Requirement:
Replace "circular" with "round" in each of the items below, and give the items again with everything else unchanged and the pictures left out.

Input material:
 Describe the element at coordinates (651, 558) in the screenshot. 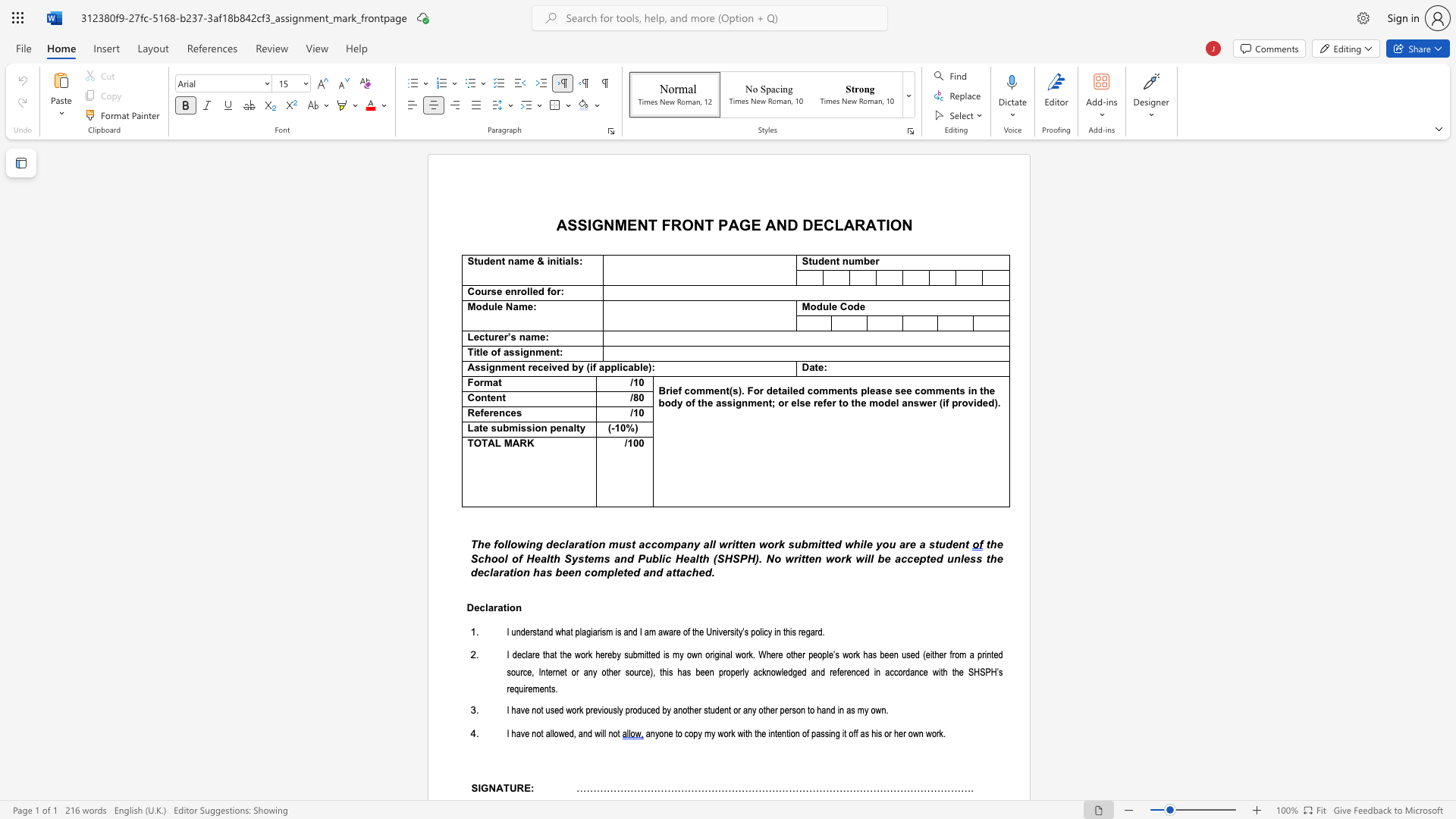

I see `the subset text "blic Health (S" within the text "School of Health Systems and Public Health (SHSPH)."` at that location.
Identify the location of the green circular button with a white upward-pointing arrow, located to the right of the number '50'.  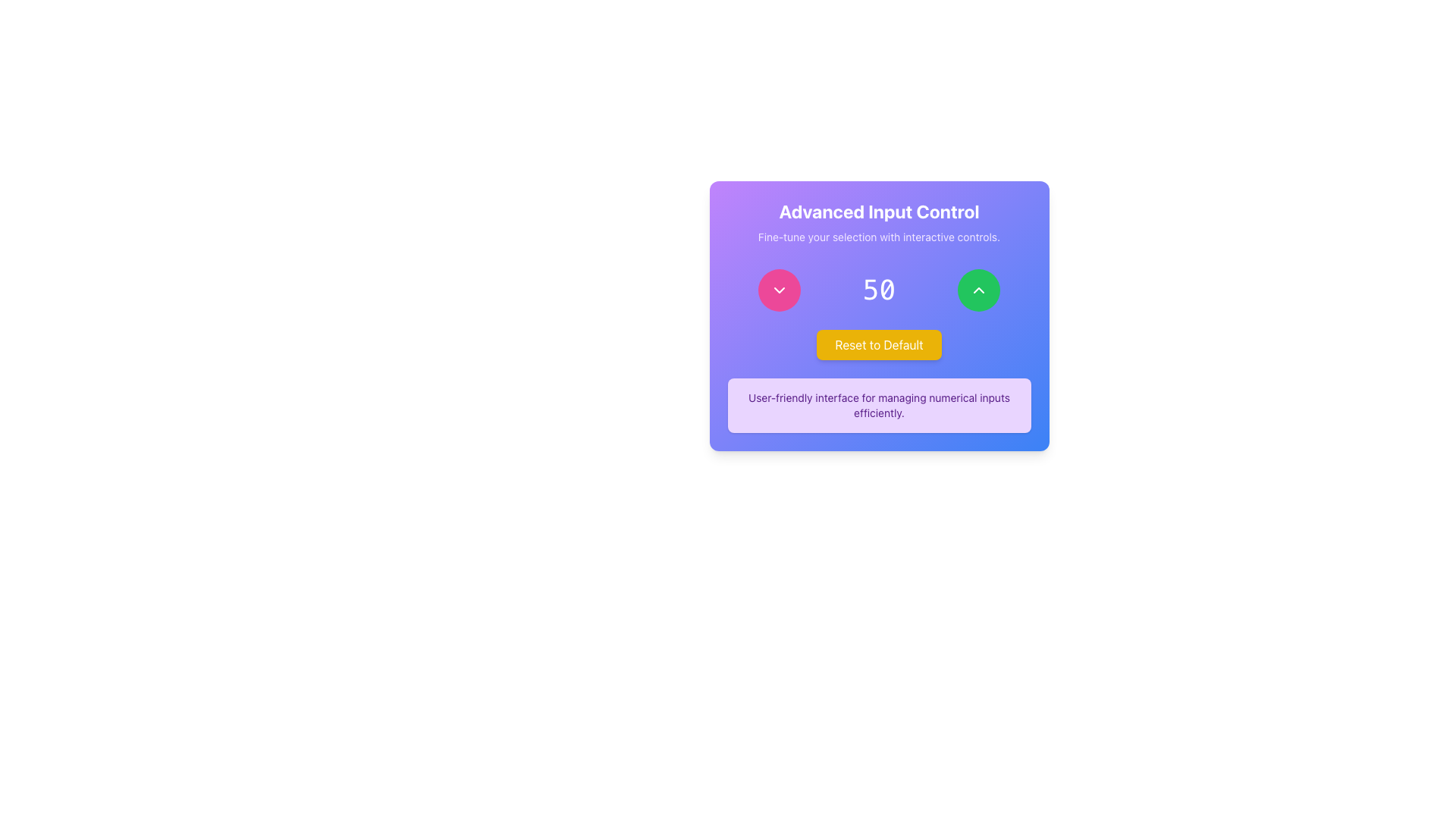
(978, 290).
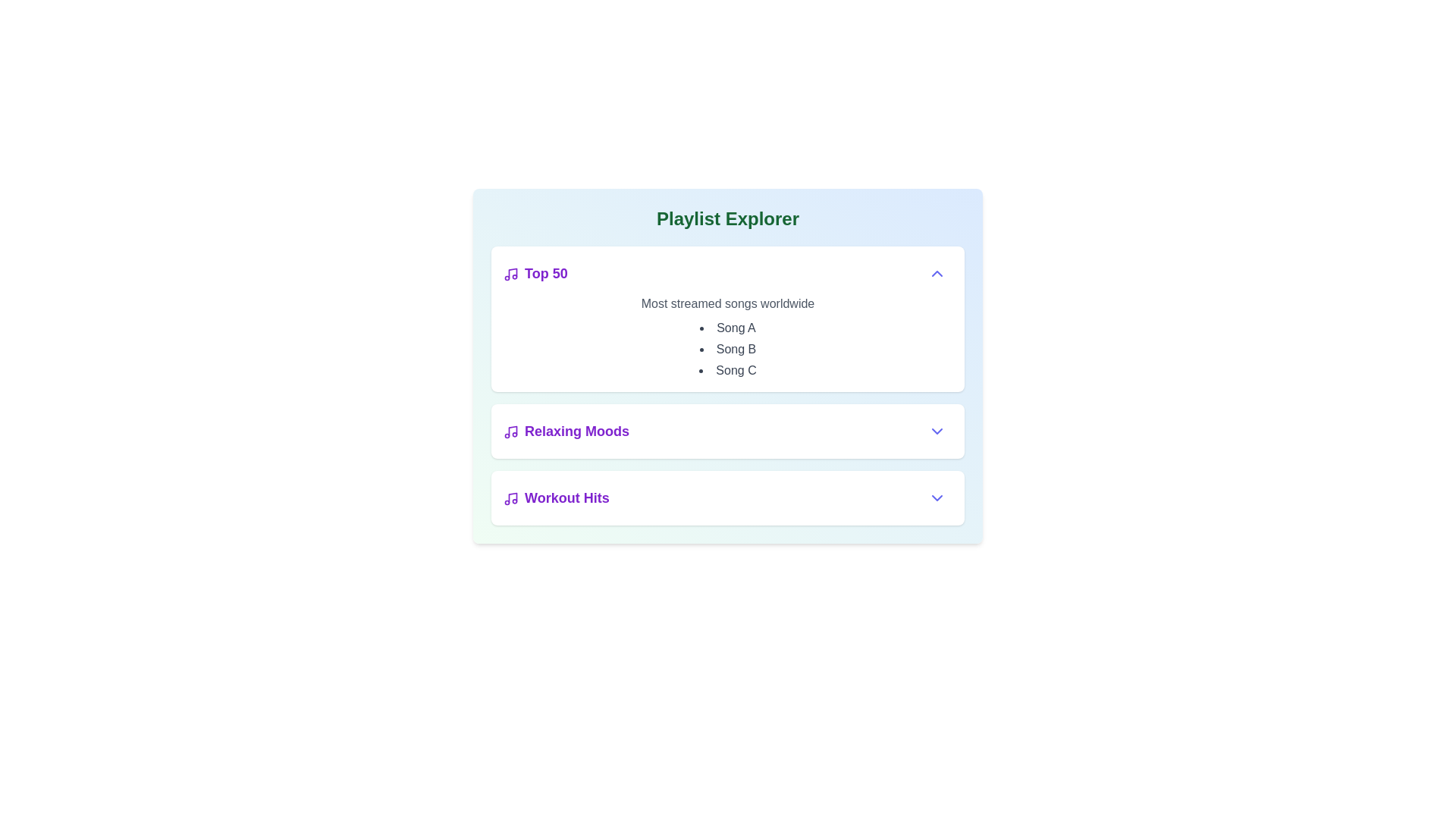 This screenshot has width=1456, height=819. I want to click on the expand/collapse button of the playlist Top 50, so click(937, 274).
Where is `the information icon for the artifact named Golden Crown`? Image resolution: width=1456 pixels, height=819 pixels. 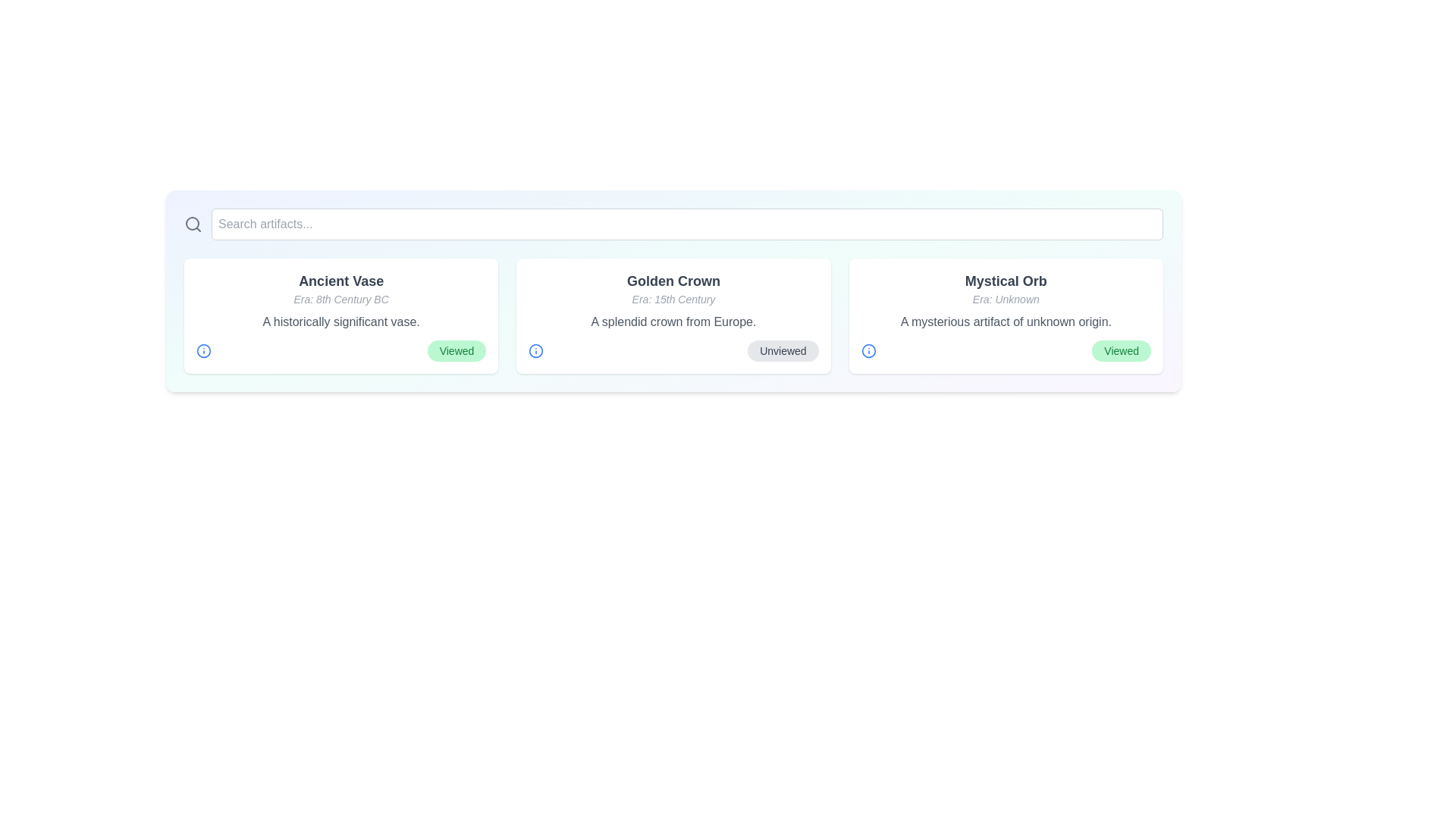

Solved problem:
 Describe the element at coordinates (651, 558) in the screenshot. 

I see `the subset text "blic Health (S" within the text "School of Health Systems and Public Health (SHSPH)."` at that location.
Identify the location of the green round button with a white upward-pointing arrow, located to the right of the number '50'.  
(978, 290).
 This screenshot has width=1456, height=819. I want to click on the expand/collapse button of the playlist Top 50, so click(937, 274).
Where is `the information icon for the artifact named Golden Crown`? Image resolution: width=1456 pixels, height=819 pixels. 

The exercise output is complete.